[johnpaulett]

It sounds like Amazon is a effectively a man-in-the-middle.

Hopefully the device-to-Amazon connection is secured by Amazon, but I can not find any details.

The privacy implications of all SSL traffic being decrypted on AWS are a bit scary.

I am guessing the end user will never see broken SSL certificate warnings (as you would expect in a regular browser), since Amazon can add a "Amazon MITM" root CA certificate to the browser.

[srdev]

If Amazon does, in fact, act as a MITM, then that's a deal-breaker as far as I'm concerned.

Edit: The more I think about it, the more I think it is likely that they are just passing along the connection. SSL is designed to prevent MITM attacks. They would have to provide their own certificate which would cause browser warnings. They could write their browser to ignore certificate problems for Amazon certificates, but that strikes me as a pretty gaping hole.

[raganwald]

What you say is very true, however when you say that SSL prevents MITM attacks, you are assuming that “their browser” always lives entirely within the device.

If their browser has code operating on the device and in the cloud, then their browser won't generate certificate warnings because there isn’t a man-in-the-middle between their browser and the site, there’s a man-in-the-middle between the device in your hands and the site.

It would be insecure against Amazon snooping or modifying the communication, but still generate the appropriate warnings about bad certificates.

I think the answer is, run “off-cloud” when you want privacy from Amazon.

[srdev]

Yes, I hadn't considered that possibility. The picture in my mind was some sort of hybrid operation where some of the work was offloaded, in which case you would still have to properly support device-to-site SSL links.

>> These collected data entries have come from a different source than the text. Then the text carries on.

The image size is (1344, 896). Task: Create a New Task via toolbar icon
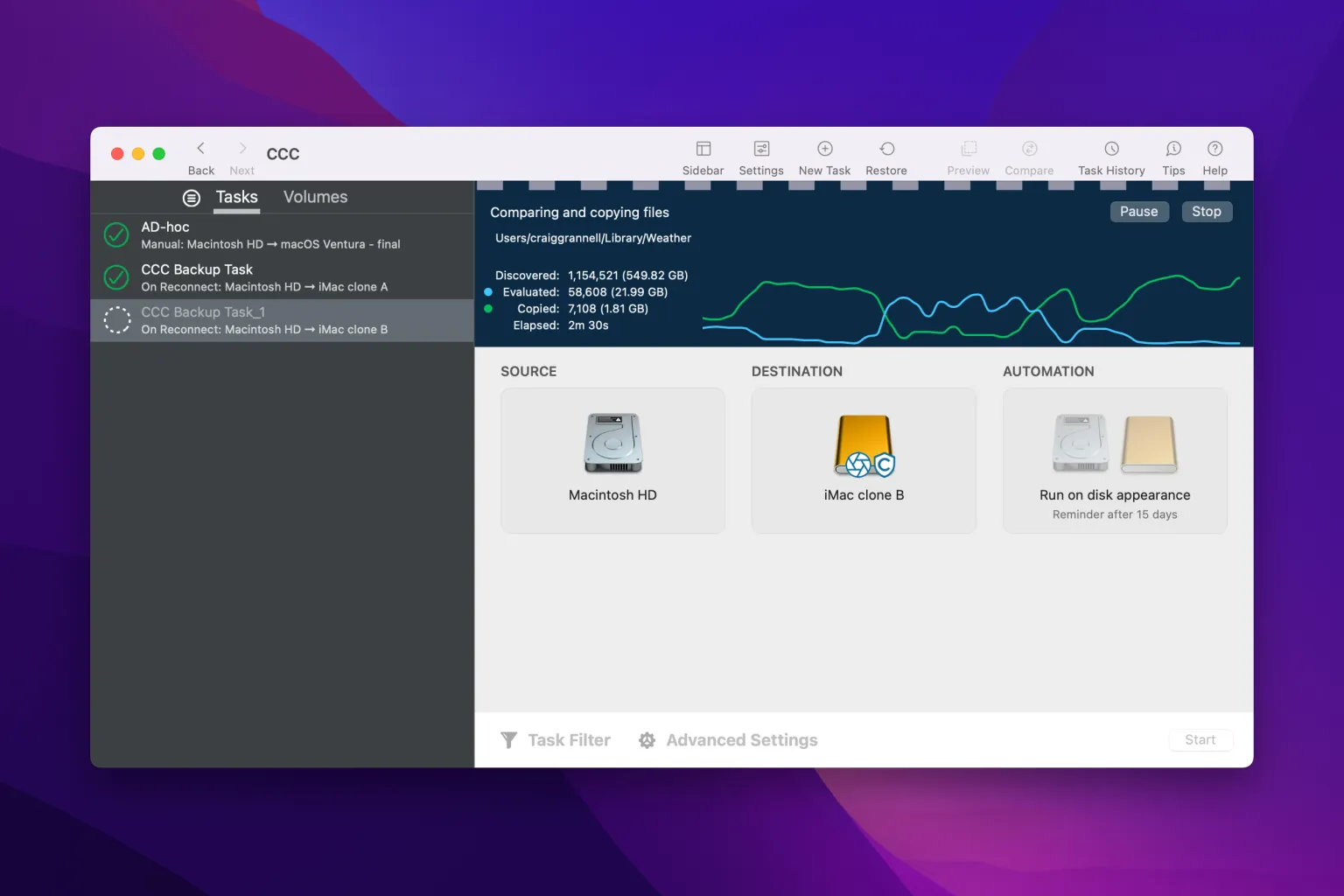[x=823, y=156]
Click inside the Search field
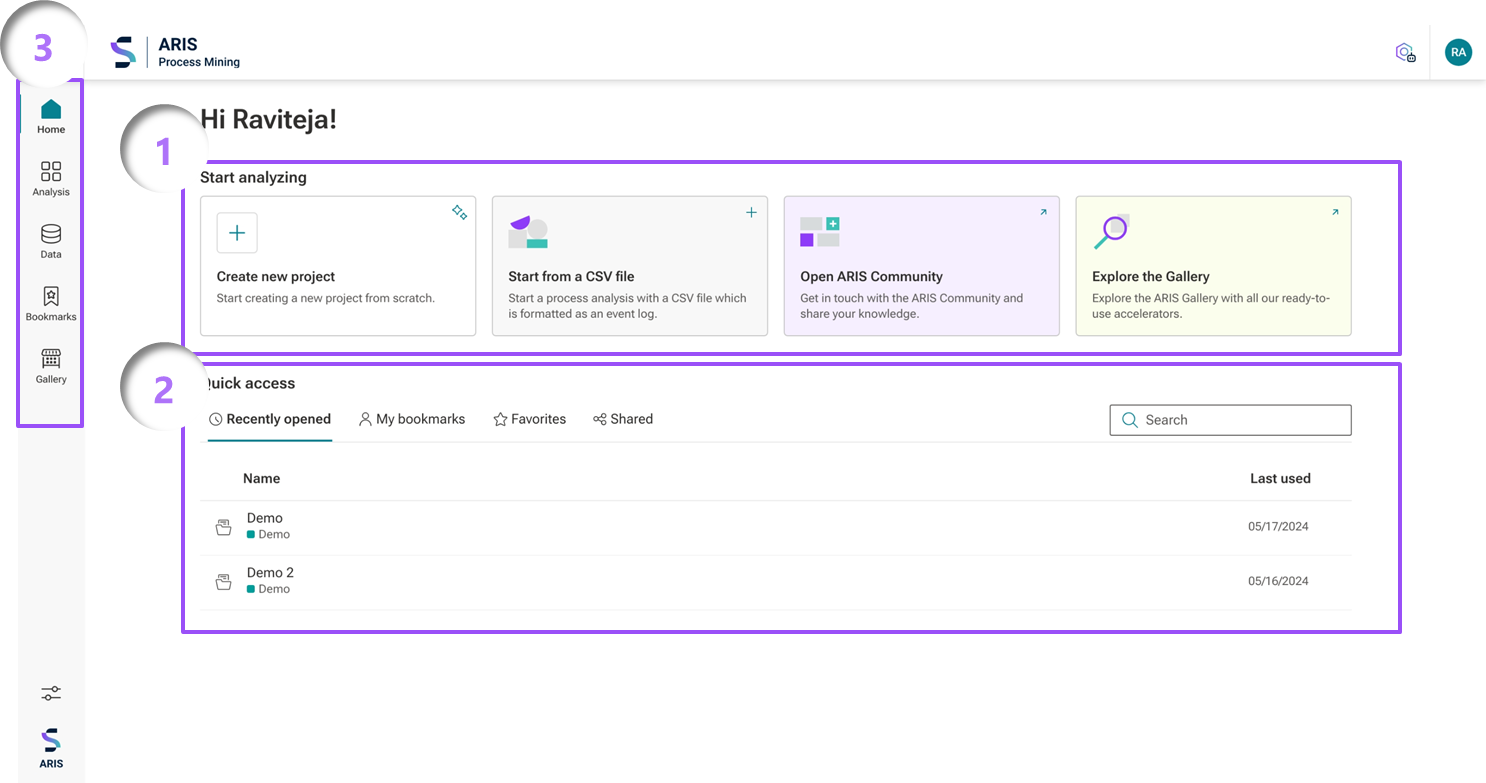The height and width of the screenshot is (783, 1486). click(x=1230, y=420)
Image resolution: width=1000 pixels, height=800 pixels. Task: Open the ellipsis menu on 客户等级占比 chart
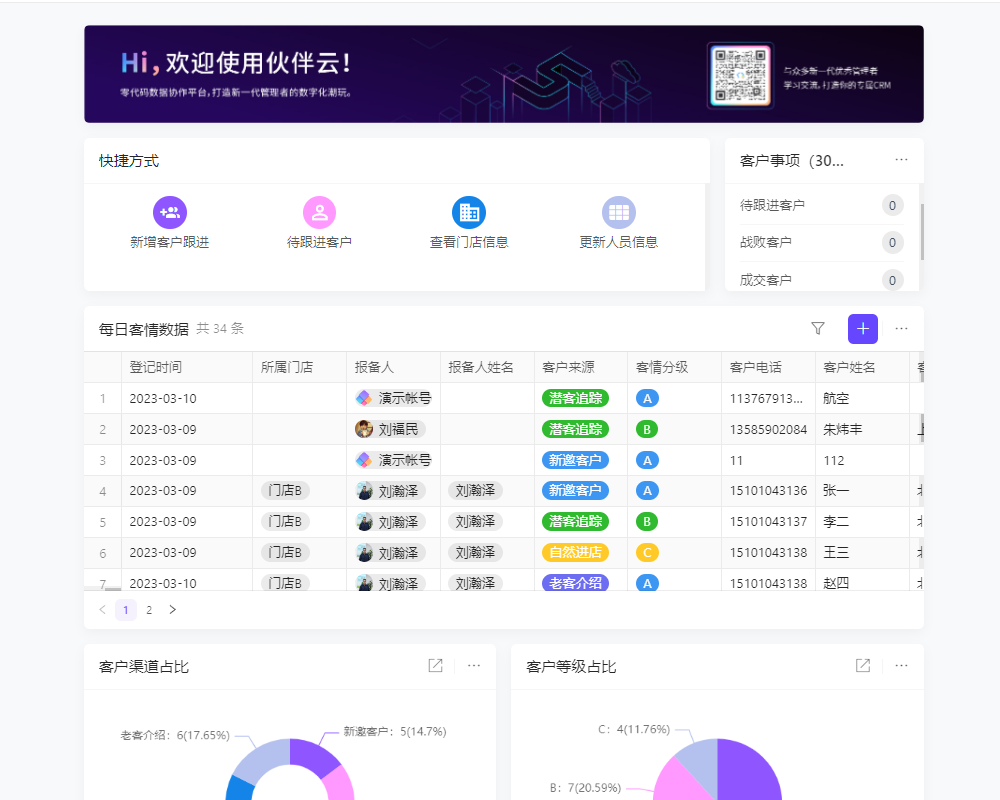(x=900, y=665)
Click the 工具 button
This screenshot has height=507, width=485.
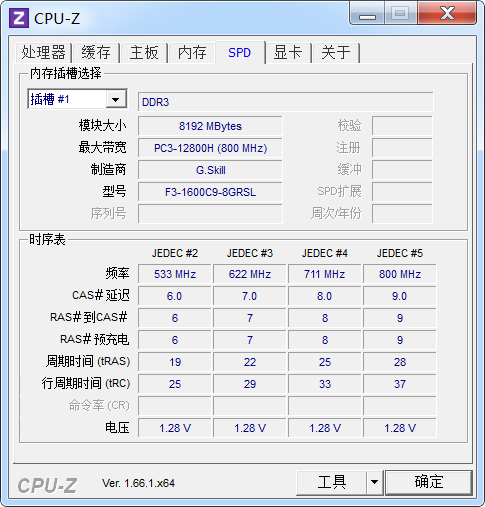332,482
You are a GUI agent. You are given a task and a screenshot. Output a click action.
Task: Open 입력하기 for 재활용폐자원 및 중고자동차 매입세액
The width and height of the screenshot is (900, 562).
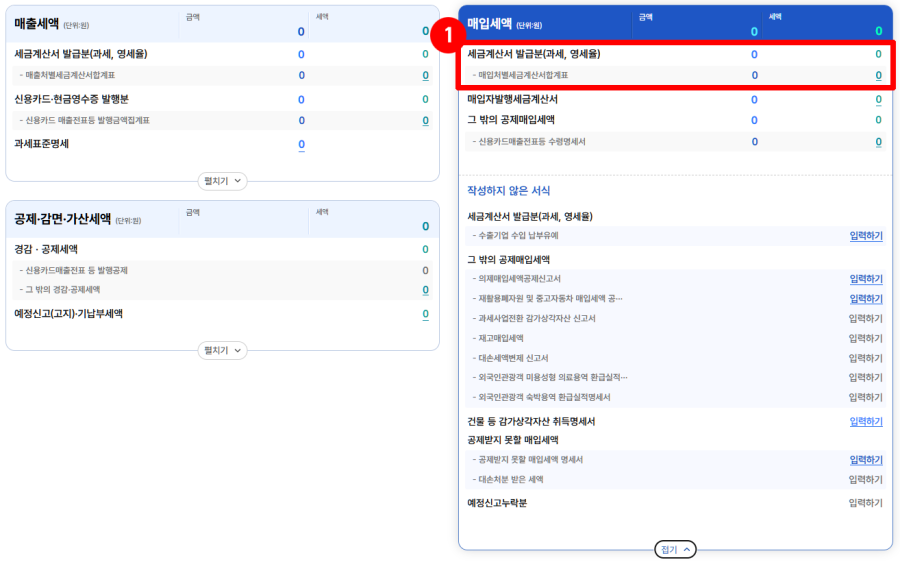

So I guess the issue of privacy still remains up in the air. I was hoping to be an early adopter of this, but I think I'll wait to see how the SSL via Silk situation pans out before putting down cash.

[mikeash]

They're providing their own browser, so there's nothing that says this technique would have to trigger browser warnings.

It could easily work by having the connection between EC2 and the remote site be managed over SSL normally. EC2 then rejiggers the traffic, encrypts it over SSL with Amazon's certificate to send it to the device, and includes a little blob of data saying, "we got this from site X, whose certificate is Y". Amazon's browser could verify that but trust EC2 not to screw with the data. End result: no warnings, and your data is safe from everyone except Amazon. Which is not great, but neither is it hugely insecure.